**WHAT THE TASK ASKS**
Recast every line of the listing below as a numbered list, leaving out any blank lines.

**** DATASET ENTRIES ****

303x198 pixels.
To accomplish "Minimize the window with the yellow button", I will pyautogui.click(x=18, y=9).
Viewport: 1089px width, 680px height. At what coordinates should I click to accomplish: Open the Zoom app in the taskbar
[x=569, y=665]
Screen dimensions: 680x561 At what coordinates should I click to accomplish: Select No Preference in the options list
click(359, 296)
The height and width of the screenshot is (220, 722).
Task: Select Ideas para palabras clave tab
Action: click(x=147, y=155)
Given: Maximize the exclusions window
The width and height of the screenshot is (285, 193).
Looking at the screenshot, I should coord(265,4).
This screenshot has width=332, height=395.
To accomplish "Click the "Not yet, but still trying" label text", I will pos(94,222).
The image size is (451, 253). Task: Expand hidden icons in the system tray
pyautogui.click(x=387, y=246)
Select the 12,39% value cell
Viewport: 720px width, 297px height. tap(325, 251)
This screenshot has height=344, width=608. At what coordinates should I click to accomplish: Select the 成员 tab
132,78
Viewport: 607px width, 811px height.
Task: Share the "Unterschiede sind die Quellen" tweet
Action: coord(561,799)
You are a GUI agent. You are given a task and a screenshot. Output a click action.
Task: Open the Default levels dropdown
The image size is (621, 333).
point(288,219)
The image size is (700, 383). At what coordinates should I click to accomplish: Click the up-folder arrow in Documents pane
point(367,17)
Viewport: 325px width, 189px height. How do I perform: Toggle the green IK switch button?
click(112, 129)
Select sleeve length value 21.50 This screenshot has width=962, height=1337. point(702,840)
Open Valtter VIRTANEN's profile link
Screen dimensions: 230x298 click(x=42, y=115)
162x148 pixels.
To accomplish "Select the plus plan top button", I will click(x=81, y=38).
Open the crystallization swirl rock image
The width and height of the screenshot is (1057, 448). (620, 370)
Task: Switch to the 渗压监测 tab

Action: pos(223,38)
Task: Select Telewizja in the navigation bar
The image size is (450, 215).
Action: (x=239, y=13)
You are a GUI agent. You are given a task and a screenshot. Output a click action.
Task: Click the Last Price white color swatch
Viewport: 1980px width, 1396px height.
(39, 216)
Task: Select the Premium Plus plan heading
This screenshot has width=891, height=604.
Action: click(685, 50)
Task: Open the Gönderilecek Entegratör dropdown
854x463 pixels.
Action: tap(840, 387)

****

**SOLUTION FOR THIS EXERCISE**
1. 303x198 pixels.
2. To accomplish "Minimize the window with the yellow button", I will pyautogui.click(x=18, y=9).
3. Viewport: 1089px width, 680px height. At what coordinates should I click to accomplish: Open the Zoom app in the taskbar
4. [x=569, y=665]
5. Screen dimensions: 680x561 At what coordinates should I click to accomplish: Select No Preference in the options list
6. click(359, 296)
7. The height and width of the screenshot is (220, 722).
8. Task: Select Ideas para palabras clave tab
9. Action: click(x=147, y=155)
10. Given: Maximize the exclusions window
11. The width and height of the screenshot is (285, 193).
12. Looking at the screenshot, I should coord(265,4).
13. This screenshot has width=332, height=395.
14. To accomplish "Click the "Not yet, but still trying" label text", I will pos(94,222).
15. The image size is (451, 253). Task: Expand hidden icons in the system tray
16. pyautogui.click(x=387, y=246)
17. Select the 12,39% value cell
18. Viewport: 720px width, 297px height. tap(325, 251)
19. This screenshot has height=344, width=608. At what coordinates should I click to accomplish: Select the 成员 tab
20. 132,78
21. Viewport: 607px width, 811px height.
22. Task: Share the "Unterschiede sind die Quellen" tweet
23. Action: coord(561,799)
24. You are a GUI agent. You are given a task and a screenshot. Output a click action.
25. Task: Open the Default levels dropdown
26. The image size is (621, 333).
27. point(288,219)
28. The image size is (700, 383). At what coordinates should I click to accomplish: Click the up-folder arrow in Documents pane
29. point(367,17)
30. Viewport: 325px width, 189px height. How do I perform: Toggle the green IK switch button?
31. click(112, 129)
32. Select sleeve length value 21.50 This screenshot has width=962, height=1337. point(702,840)
33. Open Valtter VIRTANEN's profile link
34. Screen dimensions: 230x298 click(x=42, y=115)
35. 162x148 pixels.
36. To accomplish "Select the plus plan top button", I will click(x=81, y=38).
37. Open the crystallization swirl rock image
38. The width and height of the screenshot is (1057, 448). (620, 370)
39. Task: Switch to the 渗压监测 tab
40. Action: pos(223,38)
41. Task: Select Telewizja in the navigation bar
42. The image size is (450, 215).
43. Action: (x=239, y=13)
44. You are a GUI agent. You are given a task and a screenshot. Output a click action.
45. Task: Click the Last Price white color swatch
46. Viewport: 1980px width, 1396px height.
47. (39, 216)
48. Task: Select the Premium Plus plan heading
49. This screenshot has width=891, height=604.
50. Action: click(685, 50)
51. Task: Open the Gönderilecek Entegratör dropdown
52. 854x463 pixels.
53. Action: tap(840, 387)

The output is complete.